#### TASK BRIEF
Find each line in the data below that contains the string "icon", with case counting, and copy those lines.

#### MATERIAL FOR THE TASK
□ □ □ □ □
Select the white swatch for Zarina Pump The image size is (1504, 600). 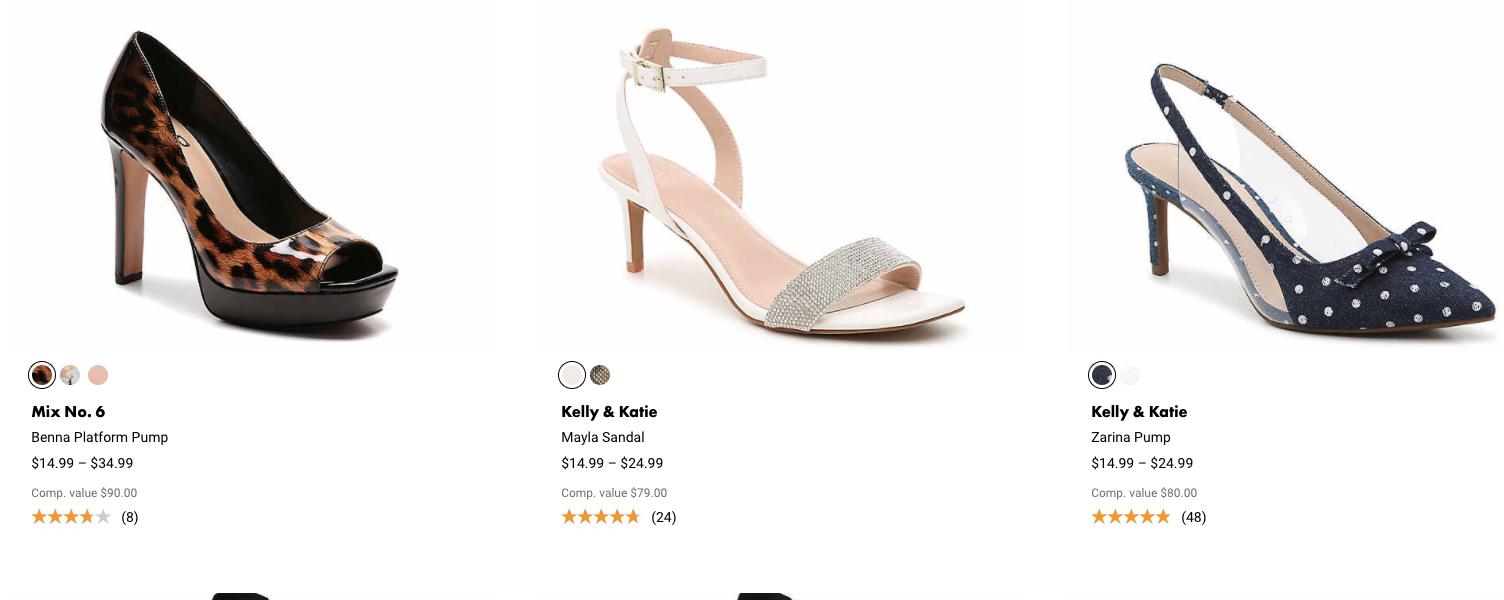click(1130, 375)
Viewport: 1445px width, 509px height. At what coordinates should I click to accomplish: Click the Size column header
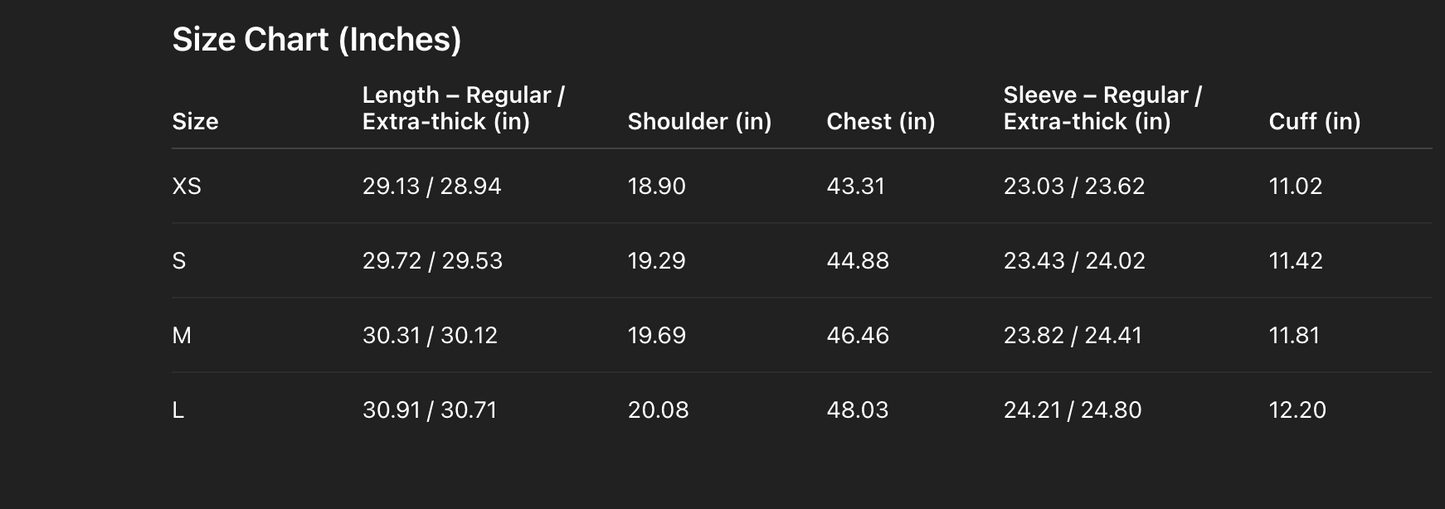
□ □ □ □ □
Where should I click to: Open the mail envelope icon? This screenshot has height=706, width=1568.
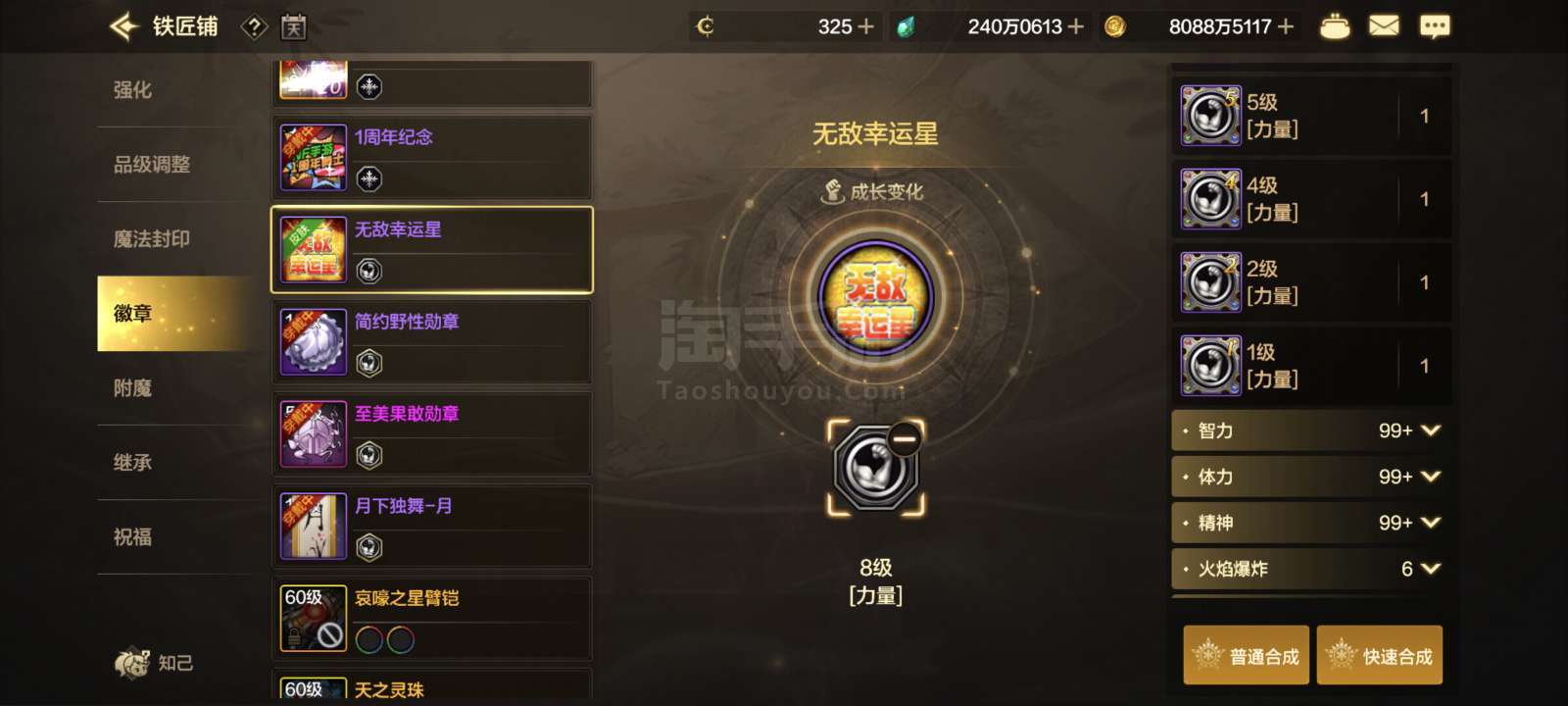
□ □ □ □ □
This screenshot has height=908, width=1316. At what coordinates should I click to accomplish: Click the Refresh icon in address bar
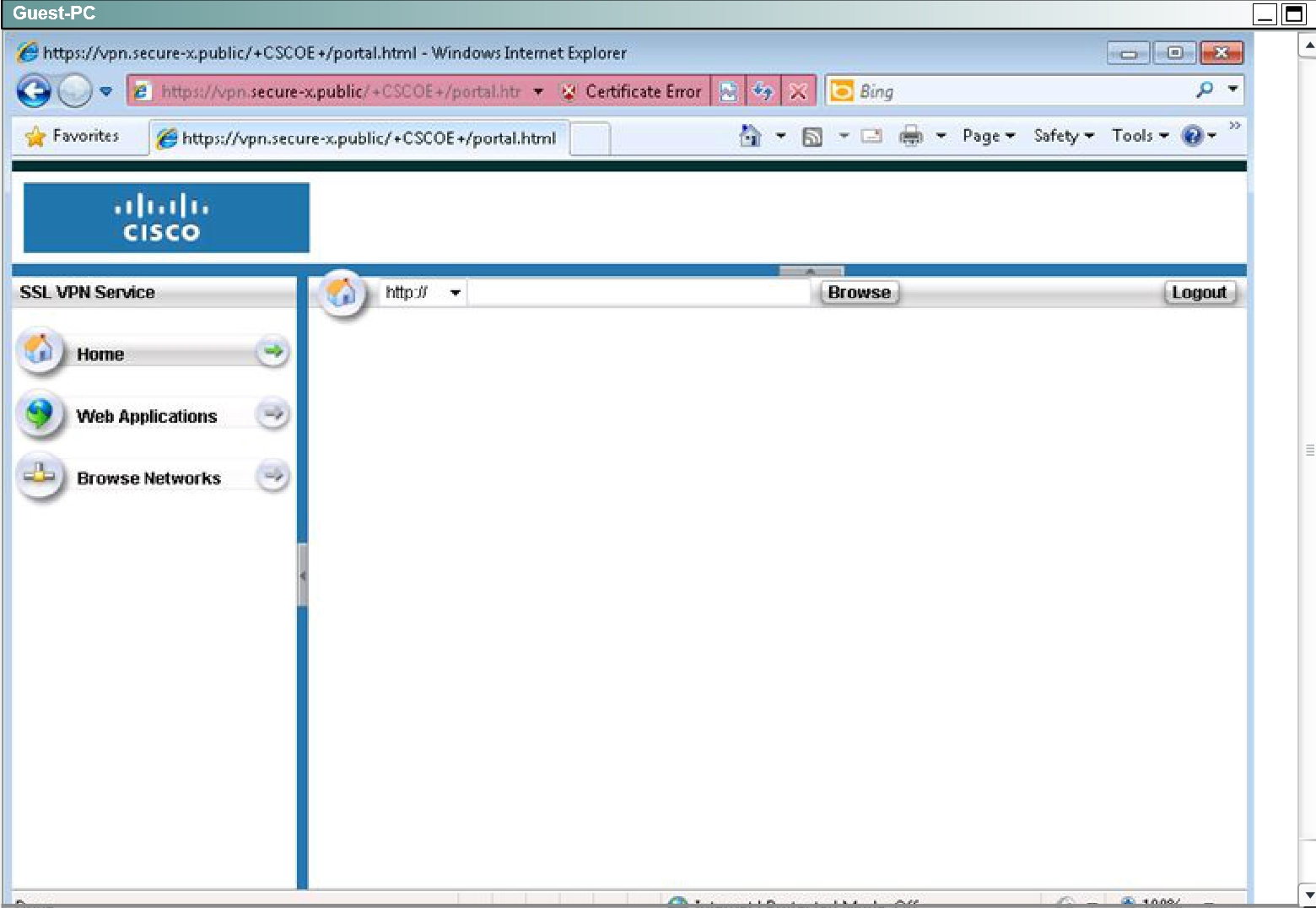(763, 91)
□ □ □ □ □
#### RESPONSE FOR THIS EXERCISE
Where should I click to: Open the mail envelope icon? This screenshot has height=706, width=1568.
This screenshot has height=908, width=1316. At what coordinates should I click to accomplish: Click the Refresh icon in address bar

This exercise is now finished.